Frequently asked questions

We already use Notion for retro docs. Does Starch replace that or work with it?
Starch syncs your Notion data on a schedule, so your existing retro docs, campaign briefs, and project notes are searchable inside Starch without you migrating anything. You can keep writing in Notion if you want — Starch surfaces and connects that content. Over time, most teams move the structured retro itself into Starch because the action item extraction and task creation happen automatically.
Can Starch pull in HubSpot deal data to give the retro real campaign context?

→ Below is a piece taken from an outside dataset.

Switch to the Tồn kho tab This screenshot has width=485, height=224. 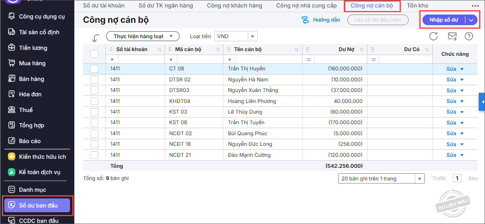click(x=417, y=6)
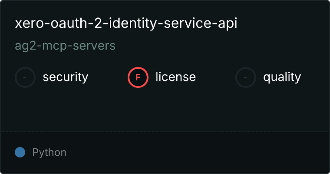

Yes. Connect HubSpot from Starch's integration catalog and the agent queries your deals live when the retro app runs. You can ask it to show MQLs by source for the sprint, which campaigns are in 'proposal' stage, or which deals moved backward — giving the retro actual numbers instead of vibes about what worked.
What if our retro action items live in Slack threads right now and we want to import them?
Connect Slack from Starch's integration catalog and the agent can query your #marketing channel live to pull threads that look like action items. You'd describe what you want — 'find all messages in #marketing from the last two weeks that have a checkbox or say someone will do something by a date' — and Starch extracts them. It won't be perfect on the first pass, but it's faster than reading 200 messages yourself.
Is Starch SOC 2 certified? We'd be putting retro notes with campaign strategy in here.
Not yet — Starch is not SOC 2 Type II certified today. If that's a hard requirement for your company's vendor approval process, it's an honest blocker right now. It's on the roadmap. For a three-person marketing team at a 120-person company, most teams make the call based on what data they're actually putting in — retro notes and action items are lower-risk than customer PII.
We run retros async, not on a call. Does the Meeting Notes app still help?
The Meeting Notes app is built around transcription of live calls. For fully async retros — where people fill in a doc over 48 hours — you'd skip Meeting Notes and go straight to the custom retro app you build in Starch. The action item extraction, Knowledge Management archiving, and Slack posting all still work; you just don't get real-time transcription.
What about Customer.io or Klaviyo data? Can we pull campaign performance into the retro?
Connect Customer.io or Klaviyo from Starch's integration catalog and the agent queries them live. You can ask Starch to pull open rates, click rates, and conversion rates for the sequences you ran this sprint and surface them in the 'what worked / what didn't' section of the retro. No BI tool required — just describe what you want to see.